Sunday, November 27, 2005

HL7 and Object Oriented Programming

In the HL7 V3 Introduction/Backbone document (Published 12/30/2004) it is claimed that:

"HL7 V3 adopts an Object Oriented (OO) approach using Unified Modeling Language (UML) principles. HL7 employs a completely new development approach with V3. HL7 V3 uses an OO approach that is model and repository-based. This OO approach is supported with trained facilitators, formal education classes, and computerized tools. This approach leads to increased detail, clarity and precision of the specification and finer granularity in the ultimate message. This helps functional committees meet the challenges of de novo interface design, and increases functional breadth and evolution of assumptions. It helps new members become productive in fewer meetings. This is an enormous aid to providing institutional memory and sharing work in progress across committees and to the membership at large. "
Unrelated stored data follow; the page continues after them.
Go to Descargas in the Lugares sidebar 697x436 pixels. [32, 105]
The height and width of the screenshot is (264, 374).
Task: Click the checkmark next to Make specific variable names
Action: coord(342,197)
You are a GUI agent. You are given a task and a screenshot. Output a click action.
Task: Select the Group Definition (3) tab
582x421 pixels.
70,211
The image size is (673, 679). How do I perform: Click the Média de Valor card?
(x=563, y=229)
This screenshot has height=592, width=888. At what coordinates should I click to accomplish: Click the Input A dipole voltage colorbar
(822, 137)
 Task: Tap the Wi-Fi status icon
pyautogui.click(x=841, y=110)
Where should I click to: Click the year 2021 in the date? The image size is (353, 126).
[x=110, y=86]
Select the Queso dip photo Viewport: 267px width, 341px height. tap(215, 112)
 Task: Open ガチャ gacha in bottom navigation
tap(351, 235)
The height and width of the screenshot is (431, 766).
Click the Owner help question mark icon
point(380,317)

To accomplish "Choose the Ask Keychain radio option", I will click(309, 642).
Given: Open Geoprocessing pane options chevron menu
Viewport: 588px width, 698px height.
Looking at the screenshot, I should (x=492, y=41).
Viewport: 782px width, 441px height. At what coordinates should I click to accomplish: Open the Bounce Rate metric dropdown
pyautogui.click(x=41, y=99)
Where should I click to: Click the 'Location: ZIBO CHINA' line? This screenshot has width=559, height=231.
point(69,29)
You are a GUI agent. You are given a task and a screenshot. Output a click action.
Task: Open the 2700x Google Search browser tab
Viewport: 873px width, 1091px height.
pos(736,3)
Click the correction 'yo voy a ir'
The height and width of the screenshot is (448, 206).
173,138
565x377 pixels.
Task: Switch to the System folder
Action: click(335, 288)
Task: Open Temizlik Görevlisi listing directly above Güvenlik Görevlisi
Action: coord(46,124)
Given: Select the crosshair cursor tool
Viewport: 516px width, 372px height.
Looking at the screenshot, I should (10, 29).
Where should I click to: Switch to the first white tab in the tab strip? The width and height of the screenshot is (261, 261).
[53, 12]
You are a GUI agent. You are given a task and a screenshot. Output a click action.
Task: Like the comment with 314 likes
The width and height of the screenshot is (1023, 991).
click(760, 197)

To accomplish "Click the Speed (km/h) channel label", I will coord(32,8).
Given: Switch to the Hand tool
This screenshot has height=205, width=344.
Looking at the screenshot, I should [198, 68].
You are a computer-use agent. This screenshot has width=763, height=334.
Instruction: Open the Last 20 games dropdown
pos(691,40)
We know of only one peer-reviewed publication addressing the degree to which HL7 V3, does in fact correspond to OO modeling principles. This is:

Eduardo Fernandez and Tami Sorgente, "An analysis of modeling flaws in HL7 and JAHIS", Proceedings of the 2005 ACM symposium on Applied Computing, Santa Fe, New Mexico, 2005, pp. 216 - 223

whose authors (F&S) assert:

"Instead of using the Unified Modeling Language (UML), the standard notation for object-oriented software development, these two organizations (HL7 and JAHIS) have developed specialized object-oriented models. This has resulted in languages which are incompatible with the current use of UML. The consequences of this choice are the loss of the possible use of a large variety of existing models and patterns. What is worse, it will be difficult to add security specifications in their models, a critical aspect in the electronic interchange of medical records. We discuss here the shortcomings of HL7 and JAHIS as modeling languages and as languages in which to add security specifications."

"HL7 is complex and designed for implementation, not for conceptual modeling. We show below some of the sources of complexity. Although the designers deny having a software orientation, it is clear that the model contains artifacts normally used in the design stage of software systems. A measure of their complexity is that their documentation is hard to understand."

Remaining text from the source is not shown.